* _Do this_: Render the lines starting with the one containing "Where should I" and going on through the final line as a JSON list of strings, one string per line, omitting blank lines and pictures.

─── The records

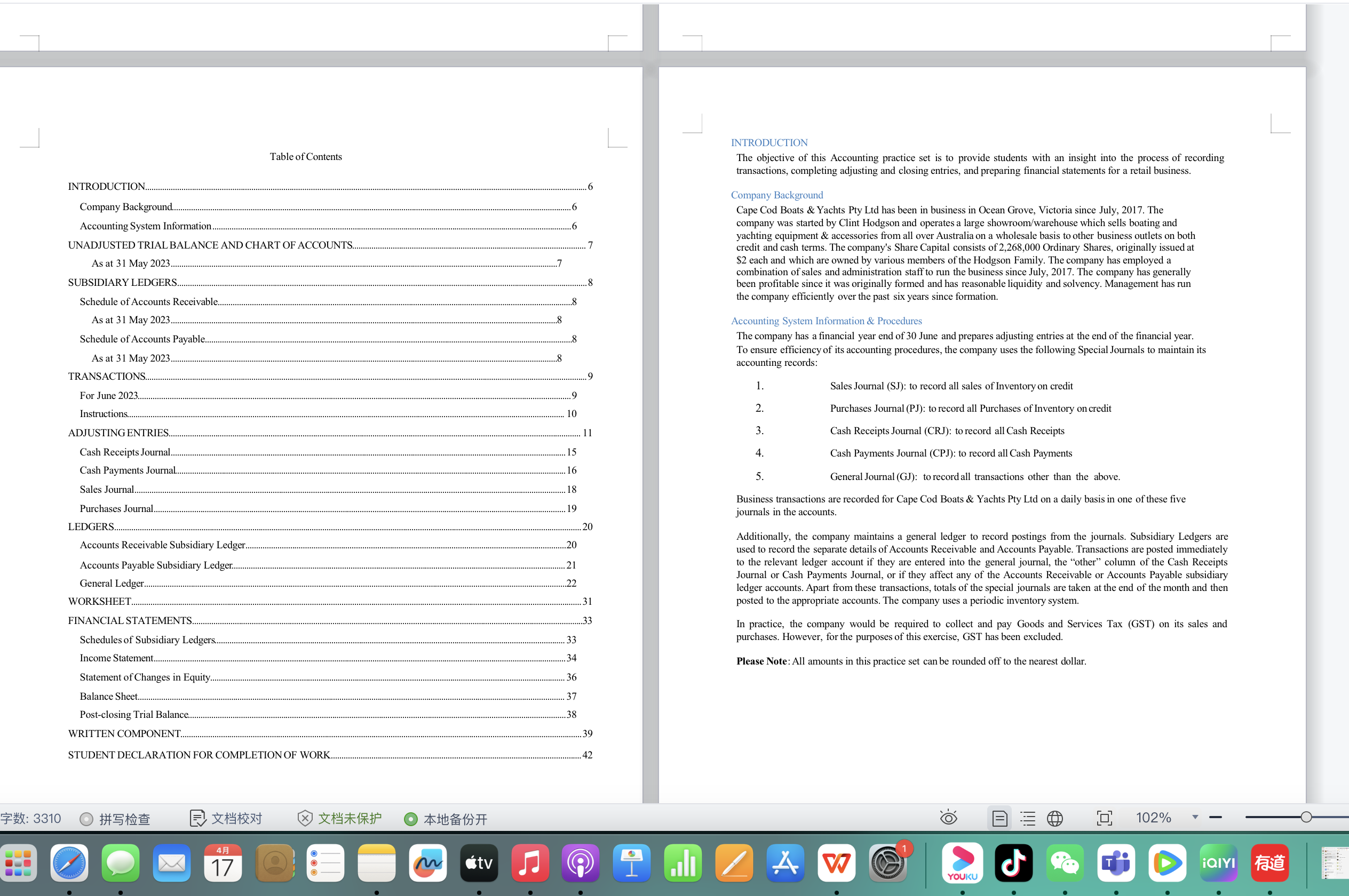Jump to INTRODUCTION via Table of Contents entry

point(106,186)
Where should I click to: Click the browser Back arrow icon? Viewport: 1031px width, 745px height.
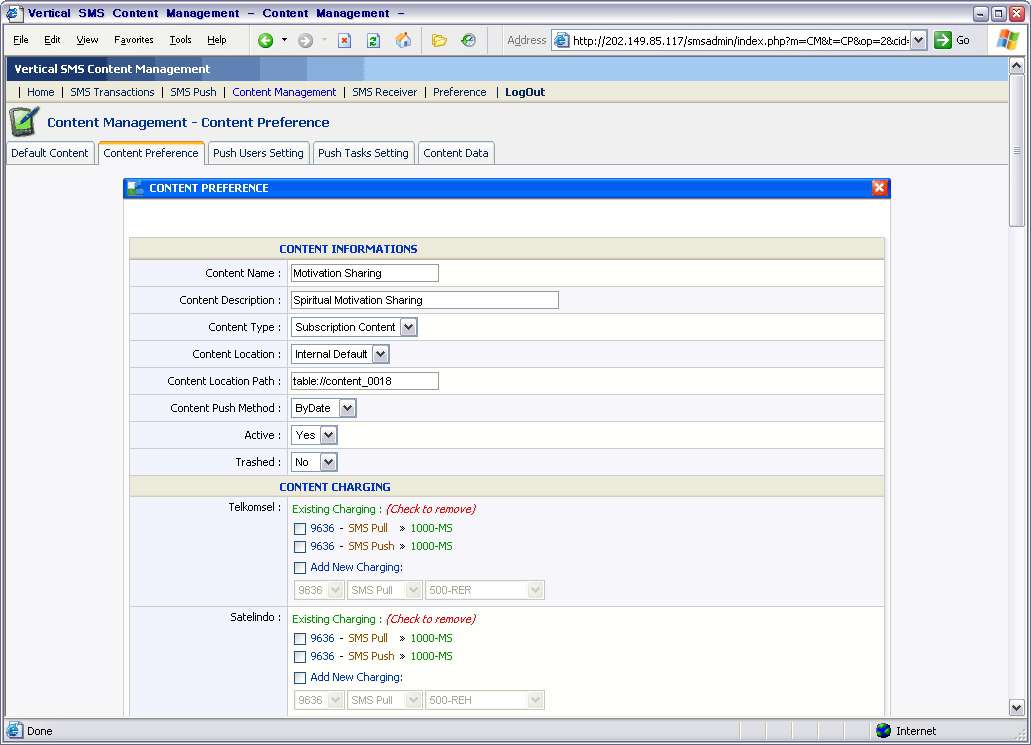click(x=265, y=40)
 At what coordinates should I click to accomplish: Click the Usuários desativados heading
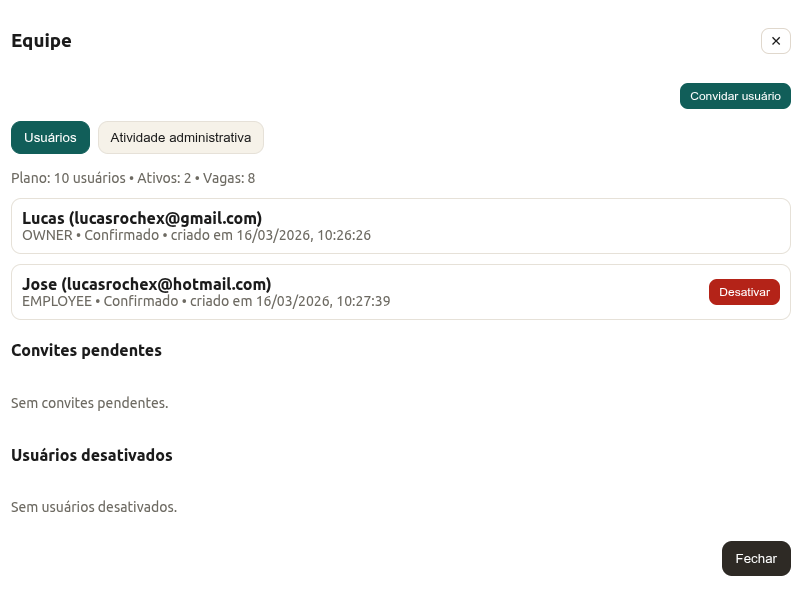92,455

──────

* _Correct result_:
[
  "Where should I click to: Click the browser Back arrow icon? Viewport: 1031px width, 745px height.",
  "click(x=265, y=40)",
  " At what coordinates should I click to accomplish: Click the Usuários desativados heading",
  "92,455"
]